Tuesday, August 19, 2003

Rwanda: government critical of ICTR

This article is a week old ... but I wanted to bring it to your attention. The article quotes Gerald Gahima, Prosecutor to the Supreme Court of Rwanda (this is not the UN court).
"We have concerns about the failure of the ICTR to indict many genocide suspects who are at large, and yet at the same time the ICTR has decided to conclude its investigations by the end of next year without making any provisions as to what will be done to bring those other suspects who are at large to justice."
I know I have raised this issue before but I raise it again because it's terribly important. It's about justice.

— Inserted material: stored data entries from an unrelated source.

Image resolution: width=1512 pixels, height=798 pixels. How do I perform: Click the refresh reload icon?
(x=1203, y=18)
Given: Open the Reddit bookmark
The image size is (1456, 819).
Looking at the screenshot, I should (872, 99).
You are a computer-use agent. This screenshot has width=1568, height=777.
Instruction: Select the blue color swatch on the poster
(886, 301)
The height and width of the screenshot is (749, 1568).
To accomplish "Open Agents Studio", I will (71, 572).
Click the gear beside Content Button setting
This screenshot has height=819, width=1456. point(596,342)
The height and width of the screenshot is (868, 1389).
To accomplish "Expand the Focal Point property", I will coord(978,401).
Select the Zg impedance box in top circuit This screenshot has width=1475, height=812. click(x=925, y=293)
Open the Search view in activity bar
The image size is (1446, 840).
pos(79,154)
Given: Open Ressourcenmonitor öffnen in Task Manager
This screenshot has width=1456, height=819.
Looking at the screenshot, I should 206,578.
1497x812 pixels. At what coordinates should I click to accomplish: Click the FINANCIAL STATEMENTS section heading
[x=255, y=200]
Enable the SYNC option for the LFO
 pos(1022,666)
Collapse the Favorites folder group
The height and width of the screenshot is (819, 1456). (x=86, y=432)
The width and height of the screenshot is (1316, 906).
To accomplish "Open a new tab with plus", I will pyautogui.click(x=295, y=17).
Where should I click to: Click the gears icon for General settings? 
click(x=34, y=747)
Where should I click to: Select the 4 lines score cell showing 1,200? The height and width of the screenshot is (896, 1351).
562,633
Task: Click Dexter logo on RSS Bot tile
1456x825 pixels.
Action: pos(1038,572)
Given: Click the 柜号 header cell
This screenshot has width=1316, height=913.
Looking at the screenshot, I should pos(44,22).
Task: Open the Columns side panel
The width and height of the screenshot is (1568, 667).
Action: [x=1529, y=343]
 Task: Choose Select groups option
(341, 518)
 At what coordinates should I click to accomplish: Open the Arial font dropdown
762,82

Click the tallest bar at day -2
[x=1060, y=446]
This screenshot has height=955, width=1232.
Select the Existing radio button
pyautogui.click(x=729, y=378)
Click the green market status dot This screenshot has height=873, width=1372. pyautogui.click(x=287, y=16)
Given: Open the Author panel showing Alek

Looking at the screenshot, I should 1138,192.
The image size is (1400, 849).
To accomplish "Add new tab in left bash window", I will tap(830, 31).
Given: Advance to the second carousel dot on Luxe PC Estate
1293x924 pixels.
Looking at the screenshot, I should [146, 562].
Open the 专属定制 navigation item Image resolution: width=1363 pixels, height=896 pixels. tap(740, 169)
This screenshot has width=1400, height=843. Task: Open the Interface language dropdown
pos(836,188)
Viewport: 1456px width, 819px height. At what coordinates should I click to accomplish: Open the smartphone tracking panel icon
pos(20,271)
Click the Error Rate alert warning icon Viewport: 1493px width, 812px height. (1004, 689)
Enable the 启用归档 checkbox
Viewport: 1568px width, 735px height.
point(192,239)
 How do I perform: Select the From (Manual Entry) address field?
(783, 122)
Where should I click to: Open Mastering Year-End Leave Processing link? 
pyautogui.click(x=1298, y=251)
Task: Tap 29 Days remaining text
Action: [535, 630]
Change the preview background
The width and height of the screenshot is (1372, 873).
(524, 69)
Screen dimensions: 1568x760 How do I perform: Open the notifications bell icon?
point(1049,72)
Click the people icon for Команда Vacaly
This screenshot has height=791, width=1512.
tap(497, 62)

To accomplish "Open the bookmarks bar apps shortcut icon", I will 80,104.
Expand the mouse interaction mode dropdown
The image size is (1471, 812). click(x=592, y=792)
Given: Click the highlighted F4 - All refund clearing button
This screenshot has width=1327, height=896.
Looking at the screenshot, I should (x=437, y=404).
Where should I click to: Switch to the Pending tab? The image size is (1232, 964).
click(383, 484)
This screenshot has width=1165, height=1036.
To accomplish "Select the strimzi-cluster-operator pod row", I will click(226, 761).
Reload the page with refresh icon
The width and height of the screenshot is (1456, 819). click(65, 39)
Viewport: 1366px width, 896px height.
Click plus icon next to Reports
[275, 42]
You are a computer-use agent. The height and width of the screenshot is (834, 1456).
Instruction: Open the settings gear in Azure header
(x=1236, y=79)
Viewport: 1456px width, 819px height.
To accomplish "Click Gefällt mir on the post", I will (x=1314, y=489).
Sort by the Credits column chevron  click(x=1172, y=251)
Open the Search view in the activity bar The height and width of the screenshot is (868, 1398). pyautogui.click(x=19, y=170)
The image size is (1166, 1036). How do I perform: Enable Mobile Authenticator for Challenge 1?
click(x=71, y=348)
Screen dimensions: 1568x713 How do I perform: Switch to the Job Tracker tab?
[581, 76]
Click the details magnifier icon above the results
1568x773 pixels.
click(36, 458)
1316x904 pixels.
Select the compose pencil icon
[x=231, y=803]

As I mentioned before there has been a lot of criticism of how the International Criminal Tribunal for Rwanda (ICTR) is being managed and the pace of prosecutions etc. The Rwandans blame the chief prosecutor, Carla Del Ponte, who also serves as the chief prosecutor for the International Criminal Tribunal for the former Yugoslavia (ICTY). Kofi Anan has taken up the cause and recommended to the Security Council that Ms. Del Ponte be replaced at ICTR (she would stay on at ICTY). But the issue isn't very straight forward. As this earlier post shows, a number of organizations are concerned that the campaign against Ms. Del Ponte is championed in part by those seeking to stop her pursuit of people in the present Rwandan government who are suspected of having committed human rights violations during the Genocide.

So far, the ICTR has convicted 12 people, acquitted one, and has 56 defendants in detention. There are also a number of very important people who have not been apprehended and charged. The ICTR was created by the Security Council in November 1994 ... and started operating in 1995.

Estimates vary but during the Rwandan Genocide, anywhere from 500,000 to a million people were killed during 100 days of violence. The genocide began on April 6, 1994 when Rwandan President Juvenal Habyarimana’s plane was shot down.